もちろん寿司を握るための訓練ですから、寿司をたくさん握ればそれだけでも勝手に上手くなります。さらに早く上達したい人はやってみてください。

握り寿司の理想的なシャリの形は「船底型」と呼ばれる、「寿司を横から見たときに船底のように見える台形」と言われます。

その形を作るためには、一般的には「左手の親指を使う」と言われますが、私は左手の人差し指と小指の腹をうまく使って船底型を作ります。握り方は色々です。

私はそれが最も美しい寿司を握れる技術だと思っています。

寿司の握り方は人によって違います。

サッカーでいうところの「魅せるプレー」的な見た目重視の握り方(8の字・大回転)もあったり、本当に色々あって面白いですよ。

握る速さは、それなりの板前なら5秒もあれば1貫握れます。回転寿司の場合は1日に何千貫と握るので、速さも大事。私は現役の頃、学校給食のごはんいれ(シャリびつ)6〜8箱分ほど握ってました。そりゃあ速くもなります。

さらにいうと、1グラムの誤差もなく握れる板前も多いです。

体に染み付いて、感覚だけで何グラムのシャリなのかわかるようになるのです。

私は8から20グラムの間であればほぼ正確にわかりました。日々の鍛錬により洗練されると、人間の平凡な感覚を凌駕するのかもしれませんね。感覚を研ぎ澄ませば、こういうこともできます。


【2.軍艦・巻物】

回転寿司の板前は2貫分のシャリに一息で海苔を巻く人が多いですが、カウンターの(回らない)お寿司屋さん上がりの人には1貫ずつ海苔を巻く人も多いです。

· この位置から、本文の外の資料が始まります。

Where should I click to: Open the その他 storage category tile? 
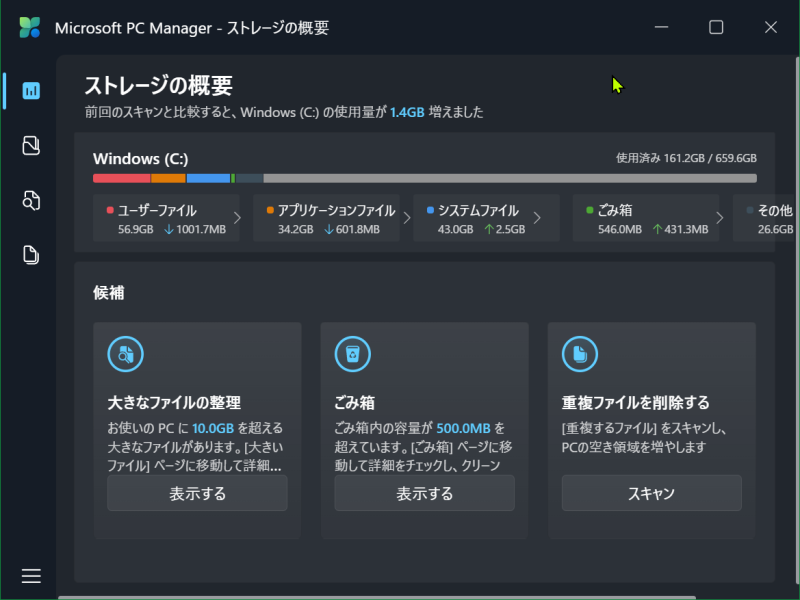point(764,219)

しかも肉眼では確認できないような速さで、一瞬のうちにシャリを回転させます。

物凄くかっこいいので、達者そうな板前を見つけてたら、実演してもらってみてください。ちなみに私はできません。

次に巻物ですが、これは巻物専門店あがりの板前が間違いなく最強です。

彼らは魔術のような技術で巻物を作ります。

通常、巻物を作るには巻き簀(まきす)の上に海苔を乗せる→シャリをのばす→ネタを乗せる→巻く→締める→巻く→締めるという一連の流れがあるのですが、

パッと見たかんじでは巻くからの工程が「ただ巻き簀をめくっただけ」に見えるのに、きちんと締まった巻物ができあがる魔術師のような板前もいます。

彼は、

「これが技術ですよ」

と言っていました。

カッコいいかよ。

うらやましいので私も練習したのですが、これも習得できませんでした。

数をこなさないと習得できない技術もあるのです。何万、何十万本と巻いてきた人には、数に比例した技術があります。

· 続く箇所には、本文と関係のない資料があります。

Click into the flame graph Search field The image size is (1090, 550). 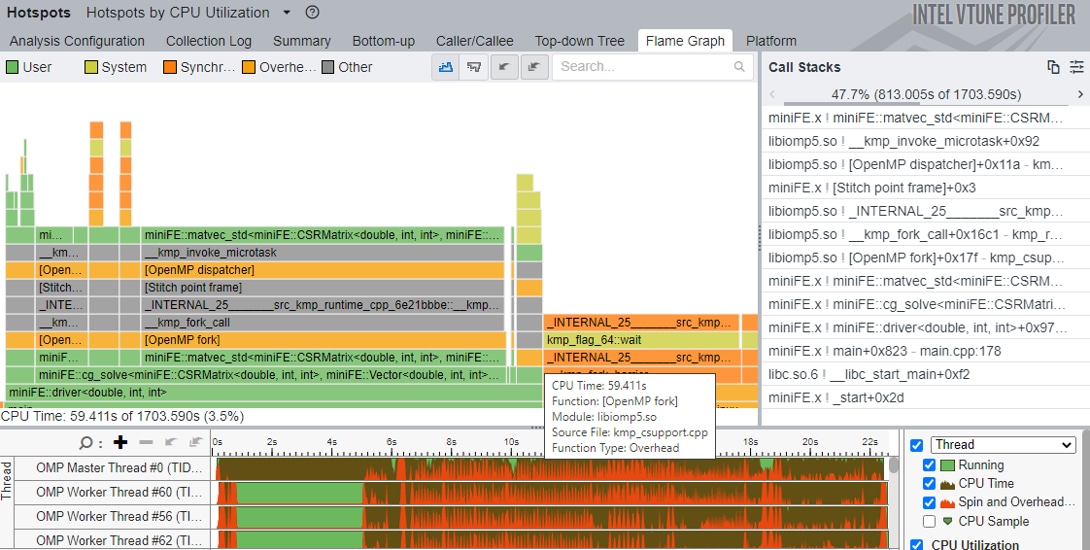640,67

そういう意味では、回転寿司の板前に握りに関しては一流の人が多いのも頷けます。

みんな上手いですよ。やる気のある人は。

あと、巻物をつくるのが上手い人は、たいてい「いなり寿司」を作るのも上手いです。

お持ち帰りのお店は、いなりも大量に作るので。

私の知っている板前は、1時間に1000個のいなり寿司を作れます。

「んなわけなかろう」と思いましたが、本当でした。

「誰でもできるよ」

なんて言っていましたが、いやいや、無理です。


【3.魚をさばく】

魚の基本的なさばき方は3枚おろし。あとは2枚と5枚も基本です。

魚は基本的に頭を左にして置きます。

その際に地に接する身が「下身」。接しない身が「上身」。あと骨で3枚です。

アジの開きは身を切り離さないので2枚(寿司ネタのアジは3枚)。イワシも2枚。

5枚におろすのはカレイやヒラメなどの平たい魚。でも3枚におろすこともできます。私は5枚派です。

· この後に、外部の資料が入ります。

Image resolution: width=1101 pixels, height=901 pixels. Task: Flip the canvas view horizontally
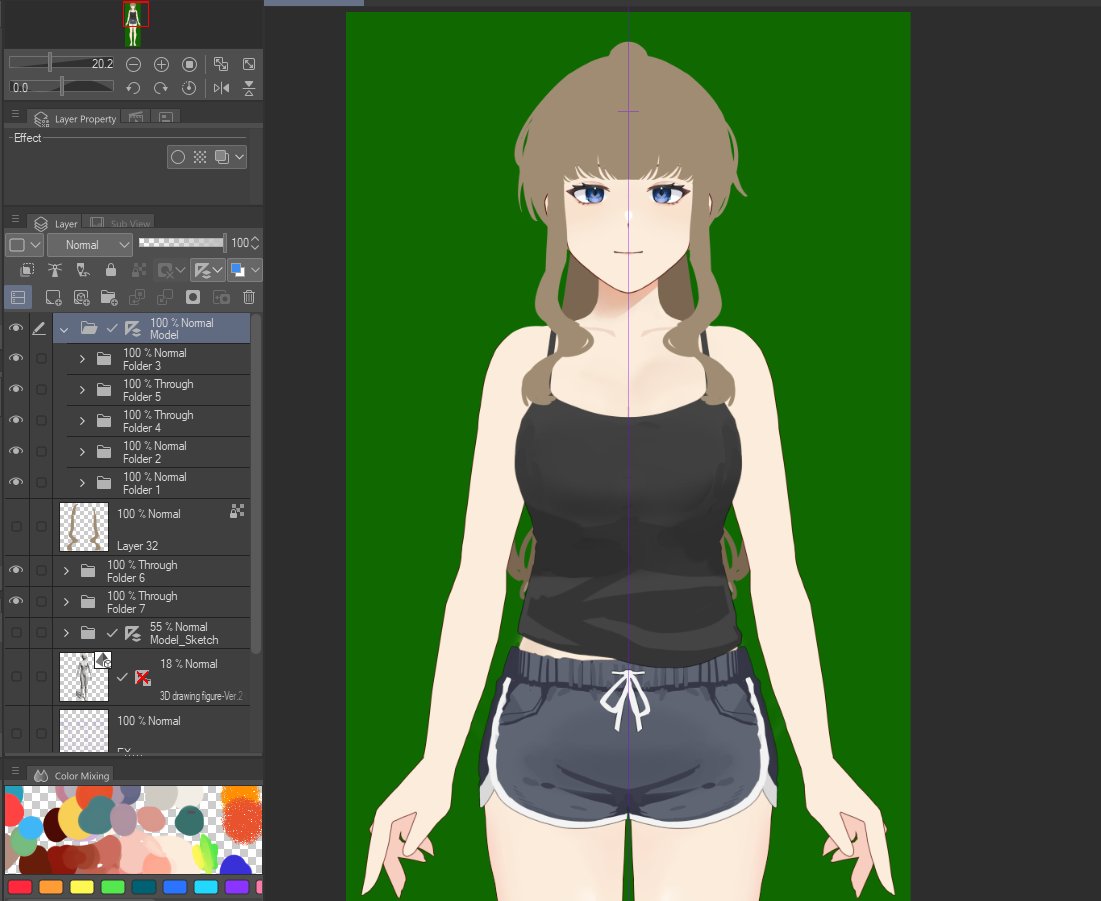221,88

3枚おろしの工程は、頭を落とす→肛門から包丁をいれて腹を開く→内蔵を取る→下身から腹、背の順に骨から包丁で(骨と身を剥がすような気持ちで)外す→中骨を外す→上身の背、腹の順に以外同文

です。

魚をさばくときに身を切るような感覚になる人が多いと思いますが、そうすると骨に身が残ります。

大事なことなのでもう一度。

骨と身を剥がすような気持ちで、包丁を入れます。

練習したい人は、イナダ(ワラサ)がオススメです。ブリ(ハマチ)の子どもです。

とにかく値段が安く、骨が頑丈なので身を剥がす感覚を身に着けやすいです。

私も最初に練習したのはイナダでした。

人の目を見ないほど人見知りの先輩の心をあの手この手で口説き落としたら、毎日深夜まで練習に付き合ってくれました。いい思い出です。

あと、特徴的な魚としてはカツオが挙げられます。

赤身の魚は、背ビレに骨があるので先に外します。

頭を外して内蔵を取ったら、尻尾をもって吊るし、包丁で背ビレをトントン叩くと外れます。あとは同じ要領です。

次に2枚おろし。

2枚おろしは腹を開いて背は繋がったまま残します。

イワシはこのさばき方をします。

おろし方は色々ありますが、最も基本的な工程は、頭を落とす→腹側を水平に切り落とす→内蔵を取る→頭側を右にして背骨の上から尻尾まで包丁を入れる(剥がすイメージで!)→ひっくり返して骨の上から包丁やわ入れる(背骨がまな板側)、です。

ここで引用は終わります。